Finding a devil’s advocate doesn’t mean asking for an analysis by your investment banker, who will put up a nice façade but has no incentive to talk you out of a deal that will generate millions of dollars in fees for his bank. It may mean turning to an independent board member. It may mean assigning a trusted senior executive. It may mean hiring an outsider.
We think about it this way: The process isn’t designed to produce the best answers; it’s designed to produce the best questions. After all, business isn’t physics.
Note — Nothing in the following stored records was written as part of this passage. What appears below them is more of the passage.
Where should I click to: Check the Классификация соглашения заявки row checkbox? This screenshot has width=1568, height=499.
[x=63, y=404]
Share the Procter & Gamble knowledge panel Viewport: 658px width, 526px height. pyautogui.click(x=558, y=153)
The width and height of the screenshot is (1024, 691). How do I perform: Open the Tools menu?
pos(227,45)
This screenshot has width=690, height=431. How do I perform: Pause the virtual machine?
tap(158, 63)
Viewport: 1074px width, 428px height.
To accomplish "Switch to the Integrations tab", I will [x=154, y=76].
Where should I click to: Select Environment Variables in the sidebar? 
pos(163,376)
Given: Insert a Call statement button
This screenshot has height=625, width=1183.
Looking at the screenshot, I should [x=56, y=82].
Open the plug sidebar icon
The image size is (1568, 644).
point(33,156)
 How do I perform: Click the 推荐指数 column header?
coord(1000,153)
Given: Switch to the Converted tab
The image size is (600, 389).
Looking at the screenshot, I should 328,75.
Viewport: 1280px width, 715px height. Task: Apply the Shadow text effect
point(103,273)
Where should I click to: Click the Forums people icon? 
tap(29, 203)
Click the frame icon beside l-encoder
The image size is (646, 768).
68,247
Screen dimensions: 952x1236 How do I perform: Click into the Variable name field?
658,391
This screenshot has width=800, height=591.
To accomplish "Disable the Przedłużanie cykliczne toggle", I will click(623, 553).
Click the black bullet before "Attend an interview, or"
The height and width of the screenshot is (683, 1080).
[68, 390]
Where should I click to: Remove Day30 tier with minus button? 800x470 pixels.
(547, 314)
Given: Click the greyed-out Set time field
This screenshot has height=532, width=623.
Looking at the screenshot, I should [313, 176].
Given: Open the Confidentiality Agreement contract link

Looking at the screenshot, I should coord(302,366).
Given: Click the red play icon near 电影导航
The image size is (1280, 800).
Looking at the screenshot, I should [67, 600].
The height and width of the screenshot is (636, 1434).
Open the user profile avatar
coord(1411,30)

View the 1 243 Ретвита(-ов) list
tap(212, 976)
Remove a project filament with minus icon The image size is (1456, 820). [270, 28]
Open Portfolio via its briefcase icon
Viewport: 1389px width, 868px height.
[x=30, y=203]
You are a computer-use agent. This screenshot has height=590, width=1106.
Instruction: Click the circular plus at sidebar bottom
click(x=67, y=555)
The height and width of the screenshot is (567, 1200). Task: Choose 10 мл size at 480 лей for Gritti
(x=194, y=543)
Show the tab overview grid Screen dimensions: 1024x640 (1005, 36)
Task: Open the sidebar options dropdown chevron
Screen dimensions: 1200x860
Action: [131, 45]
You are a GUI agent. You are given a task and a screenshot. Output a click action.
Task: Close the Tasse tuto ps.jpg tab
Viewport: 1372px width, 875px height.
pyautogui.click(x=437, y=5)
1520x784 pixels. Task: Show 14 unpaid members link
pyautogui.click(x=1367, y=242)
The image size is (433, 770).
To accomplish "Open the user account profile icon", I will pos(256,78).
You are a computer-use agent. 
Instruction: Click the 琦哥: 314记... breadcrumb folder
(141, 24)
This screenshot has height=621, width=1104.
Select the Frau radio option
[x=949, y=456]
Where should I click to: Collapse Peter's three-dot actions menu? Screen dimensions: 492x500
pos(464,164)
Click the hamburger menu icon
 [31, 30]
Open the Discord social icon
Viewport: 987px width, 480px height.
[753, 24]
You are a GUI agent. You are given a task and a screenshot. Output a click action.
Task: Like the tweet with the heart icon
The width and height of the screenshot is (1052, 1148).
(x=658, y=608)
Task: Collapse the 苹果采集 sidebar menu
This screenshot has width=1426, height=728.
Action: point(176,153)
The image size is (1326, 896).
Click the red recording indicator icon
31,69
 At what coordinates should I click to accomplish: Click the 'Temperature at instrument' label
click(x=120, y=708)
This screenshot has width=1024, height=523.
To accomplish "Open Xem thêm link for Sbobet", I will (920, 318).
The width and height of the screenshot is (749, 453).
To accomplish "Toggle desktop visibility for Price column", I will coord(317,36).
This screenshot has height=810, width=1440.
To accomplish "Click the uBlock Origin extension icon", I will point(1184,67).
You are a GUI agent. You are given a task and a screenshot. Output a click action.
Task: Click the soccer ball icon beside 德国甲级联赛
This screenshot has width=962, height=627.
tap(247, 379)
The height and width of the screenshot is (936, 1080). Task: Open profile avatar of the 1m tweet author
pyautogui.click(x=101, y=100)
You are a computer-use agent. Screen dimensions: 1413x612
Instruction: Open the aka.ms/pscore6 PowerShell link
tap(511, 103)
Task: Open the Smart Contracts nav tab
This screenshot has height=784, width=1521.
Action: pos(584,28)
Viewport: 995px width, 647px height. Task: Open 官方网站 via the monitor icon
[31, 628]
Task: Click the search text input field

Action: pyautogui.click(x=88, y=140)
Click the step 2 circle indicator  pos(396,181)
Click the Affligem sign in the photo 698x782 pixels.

Business isn’t about finding the exact right answer, but rather is about avoiding the wrong answers and then executing as hard and as well as possible the answers that might be right…
PART ONE - Failure Patterns - ONE - Illusions of Synergy
A Bain study of 250 executives with responsibility for mergers and acquisitions found that 90 percent accepted historical data showing that two-thirds or more of takeovers reduce the value of the acquiring company.
A second McKinsey study, of more than 160 acquisitions, found that only 12 percent of the acquirers managed to significantly accelerate their growth over the next three years. Despite hopes for synergies, most poor performers remained poor performers, while most solid performers slowed down. Over all, the acquirers in the study produced organic growth rates that were four percentage points lower than peers in their industries…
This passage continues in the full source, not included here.